The Middle East Conflict
Israel’s political establishment has laid out in plain terms that Iranian activity in Syria which seeks to undermine Tel Aviv’s security, is equivalent to “yellow” and “red cards”. So far Iran has stood resolute in Syria and Iraq in spite of the U.S. and Israel’s opposition to Tehran’s recent aggressive military policy in the Middle East.
However, what would be the implications of Iranian capitulation to Israel’s military strikes in Syria that seek to deter Tehran’s resolve in the region?
Firstly, as the Syrian civil war comes to a close, Iran has the opportunity to play a current and future role in Assad’s national security apparatus in which it can establish itself as a legitimate regional security partner. Should Iran turn course and limit its role in Syria to ease Israel’s fears of being encircled by Iran and its proxies, Tehran will lose its credibility as a determined regional power that can support its allies during political and military confrontation with the West & Israel. This is particularly crucial for Iran as its regional foes have chosen to sit on the sidelines in terms of direct military action against Iran in Syria. Such an opportunity to cement influence in Syria that has gone unopposed militarily by Iran’s Arab neighbours may not arise again for some time.
Furthermore, it would appear that President Assad is not going to be removed from power anytime soon. Whilst Assad welcomes Russia’s presence, he (Assad) needs Iran as a partner to provide regional legitimacy, particularly in the Muslim world. Abandonment of Syria or any significant downscale of support would thus be a wasted opportunity for Tehran. The Iranian backed “Shia crescent” that King Abdullah II of Jordan warned of back in 2004 would thus become fragmented, spelling the retreat of Tehran’s expansion. A move that would set Iran back significantly.
Moreover, capitulation to Israel’s policy would have repercussions for Hezbollah and Iran’s ability to embolden its ally. Hezbollah is a vital proxy that has enabled Iran to keep regional pressure on Israel. As stated in the above, Israel has repeatedly conducted air strikes to thaw Iran’s attempts to transfer weapons to Hezbollah.
Abandoning arms shipments and support for Hezbollah would be a major blow to the common goal of enabling a Lebanese fighting force to withstand a near-inevitable conflict with Israel. In the past few years, Hezbollah has “issued massive threats” towards Israel with military action. Having accumulated vital battle experience in Syria, Hezbollah requires additional weapons to match its growing capabilities. Iran is aware that its ally requires increased military aid if Hezbollah is to become a formidable counter-force to Israel’s dominance in the region. If Tehran withdraws its open hands from Hezbollah it would fragment the ‘Shia crescent’ of influence even further than the above example and potentially allow the unbalanced equilibrium between Israeli defence force (IDF) & Hezbollah to grow in favour of the IDF. This scenario would prove to be unfavourable to Iran’s regional ambitions.

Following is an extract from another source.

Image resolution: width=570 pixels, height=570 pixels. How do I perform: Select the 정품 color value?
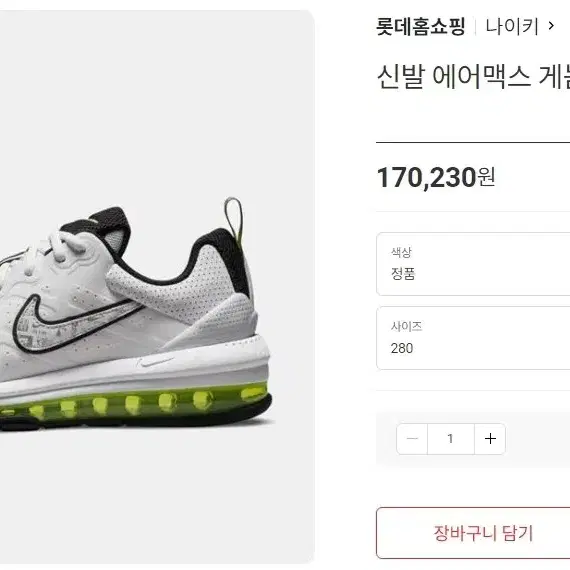tap(403, 273)
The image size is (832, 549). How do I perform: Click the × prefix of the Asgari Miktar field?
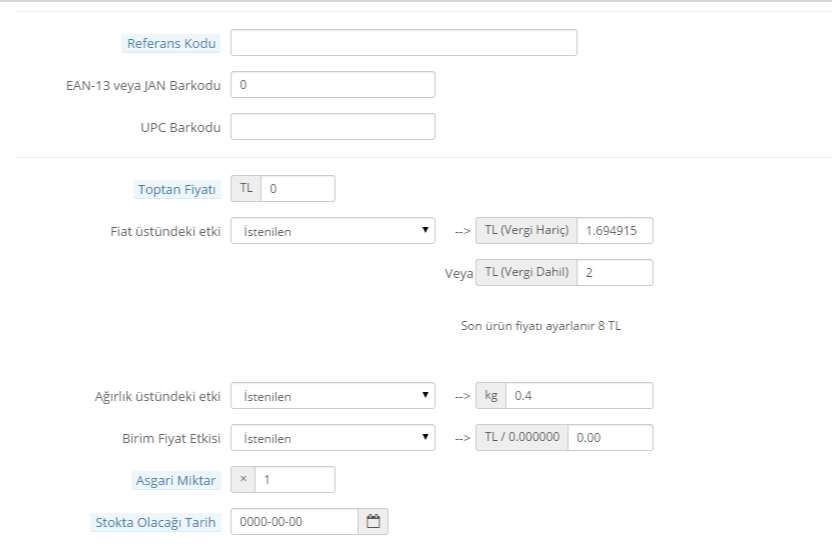tap(243, 480)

Overall, Netanyahu has doubled down on Israel’s policy by stating that “We will continue to strike at every attempt to strike at us … This has been our policy and it will remain our policy.” We are yet to see how Iran will react to future Israeli air campaigns in Syria. Having considered how much is riding on Iran in the region, it is unlikely that Tehran will back down from Israeli threats or political pressure to significantly reduce its activities in the region.